David Kakish says vague pre-approvals and misleading fee sheets are costing brokers deals – and trust

Where trust holds real monetary value and misunderstanding carries a price tag, transparency isn’t optional – it’s essential. For David Kakish, a mortgage broker with a ministry background and a systems mindset, it’s also a personal standard.
“Transparency isn’t broken because it’s missing. Transparency in this industry is broken because, by and large, and I don’t want to cast type [but] transparency feels optional for a lot of lenders, and that’s especially hard for the consumer,” Kakish said.
Now in his third year in the mortgage space after 17 years as a pastor, Kakish doesn’t just talk about ethics – he builds them into his process. He entered the industry in 2022, amid rate hikes and tightened credit. In that chaos, he found one clear failure: borrowers weren’t just underserved by products – they were underserved by information.
How rising rates exposed pricing games
“As rates started to rise, the difference between lenders and their pricing structures became more and more apparent. And so I think for the first time in a long time, consumers are understanding the need to shop for a mortgage,” he said. “I think now more than ever, they're realizing there is a difference between lenders and types of lenders and different lending institutions and such and such and such. So that is good, I'm thankful for that,” he said.
But the shopping process breaks down when key information is buried, vague, or manipulated. “It’s not a tangible, fixed good. In real time, the price of the thing you are shopping for is changing based on what's happening with market by securities and the 10-year bond,” Kakish said.
One common flashpoint: fee worksheets. He’s seen them used to obscure rather than inform. “A lot of times fee worksheets are like a three-card monte in downtown New York City. Find the queen. You see it? Okay? We’re gonna flip it, and now I’m gonna move the cards around and see if you can find it. And that’s what we’re doing,” he said.
How worksheet games mislead borrowers
In one case, a lender quoted property taxes at $150 per month on a $1.3 million home in Texas – despite a local tax rate near 2.5%. “In reality, I don’t remember the [exact] math... [but] I want to say it was [closer to] $1,300 a month for property taxes,” he said. “The consumers not understanding all the different fees and whatever. They just see a monthly payment of cash to close, they go, ‘Well, I’m going with that lender.’”
Sometimes, misleading optics are intentional. “I had a client [who was] so adamant he did not want to pay for discount points. He did his research, and that was his answer, [and] he went with another lender,” Kakish said. “He told me that they offered him a much better rate with no discount points... [I asked him to send the] lock loan estimate, and he was right, he had no discount points – but he had $9,000 in origination charges.”
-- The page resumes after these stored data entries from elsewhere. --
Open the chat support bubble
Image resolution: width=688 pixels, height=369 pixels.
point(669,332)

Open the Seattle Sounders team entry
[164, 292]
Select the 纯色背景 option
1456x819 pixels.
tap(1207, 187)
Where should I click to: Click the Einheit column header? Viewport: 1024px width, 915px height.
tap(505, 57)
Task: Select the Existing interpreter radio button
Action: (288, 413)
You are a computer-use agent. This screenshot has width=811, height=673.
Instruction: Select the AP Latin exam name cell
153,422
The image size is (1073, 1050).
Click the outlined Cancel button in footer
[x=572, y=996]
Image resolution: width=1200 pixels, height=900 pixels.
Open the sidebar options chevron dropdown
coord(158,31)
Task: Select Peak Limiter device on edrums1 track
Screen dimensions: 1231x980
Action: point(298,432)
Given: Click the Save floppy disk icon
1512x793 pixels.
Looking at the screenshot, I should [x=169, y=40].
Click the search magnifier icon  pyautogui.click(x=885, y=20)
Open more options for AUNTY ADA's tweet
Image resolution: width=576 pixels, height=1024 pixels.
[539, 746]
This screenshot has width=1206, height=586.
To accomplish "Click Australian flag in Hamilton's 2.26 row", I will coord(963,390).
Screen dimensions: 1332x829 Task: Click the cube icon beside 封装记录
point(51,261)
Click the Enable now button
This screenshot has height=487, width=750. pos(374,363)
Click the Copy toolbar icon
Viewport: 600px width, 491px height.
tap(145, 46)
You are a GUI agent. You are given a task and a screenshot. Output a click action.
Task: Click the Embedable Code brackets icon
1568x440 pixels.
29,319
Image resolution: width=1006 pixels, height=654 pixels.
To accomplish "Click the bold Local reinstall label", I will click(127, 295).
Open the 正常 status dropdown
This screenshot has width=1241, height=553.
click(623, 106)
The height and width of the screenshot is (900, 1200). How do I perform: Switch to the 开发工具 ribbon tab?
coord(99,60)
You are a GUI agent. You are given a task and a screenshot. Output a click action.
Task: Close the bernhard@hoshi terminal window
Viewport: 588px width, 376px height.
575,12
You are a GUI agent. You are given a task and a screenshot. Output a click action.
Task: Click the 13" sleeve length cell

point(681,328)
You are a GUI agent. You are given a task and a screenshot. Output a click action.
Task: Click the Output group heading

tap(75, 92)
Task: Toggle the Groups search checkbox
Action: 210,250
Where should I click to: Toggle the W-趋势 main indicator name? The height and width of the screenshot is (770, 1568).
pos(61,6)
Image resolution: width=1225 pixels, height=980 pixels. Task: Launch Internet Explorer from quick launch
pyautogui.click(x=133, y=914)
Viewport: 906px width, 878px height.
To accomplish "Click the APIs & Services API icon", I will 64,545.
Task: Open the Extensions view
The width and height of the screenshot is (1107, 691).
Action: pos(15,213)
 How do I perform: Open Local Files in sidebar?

Speed sells – but precision builds trust
In a high-speed market, vague promises cost more than just money. They burn trust – a much harder asset to restore. “When all you have is a hammer, everything looks like a nail. A lot of people flex speed, speed, speed. What I have found is precision is just as important as speed, and reputation is everything,” he said.
That’s especially true in the pre-approval process. Kakish sees too many brokers treating pre-approvals as casual lead magnets. “So many lenders will issue pre-approval letters like a hall pass to use the bathroom in grade school. When, in reality, all they did was maybe a one Bureau soft check... didn’t ask for all the income documentation,” he said.
These shortcuts become liabilities downstream – especially in a digital marketplace where every borrower has a platform. “You can’t fake transparency in a viral world where every person you interact with has a megaphone. It is not hard for a voice to be heard in this digital landscape,” Kakish said.
Focus less on the problem – more on the readiness
This theme echoes what Kakish shared in a recent MPA column: that newer loan officers can differentiate through clarity and consistency, not just rates.
Asked to name the industry’s biggest problem, he didn’t reach for a buzzword. “For some it's lead generation. For others... affordability for their clients. It just depends on your business model... you could say a million things,” he said.
His strategy is simple: build systems that work regardless of the cycle. “I try not to focus on the problems. I want to focus on how to win regardless of what's happening in the world,” he said.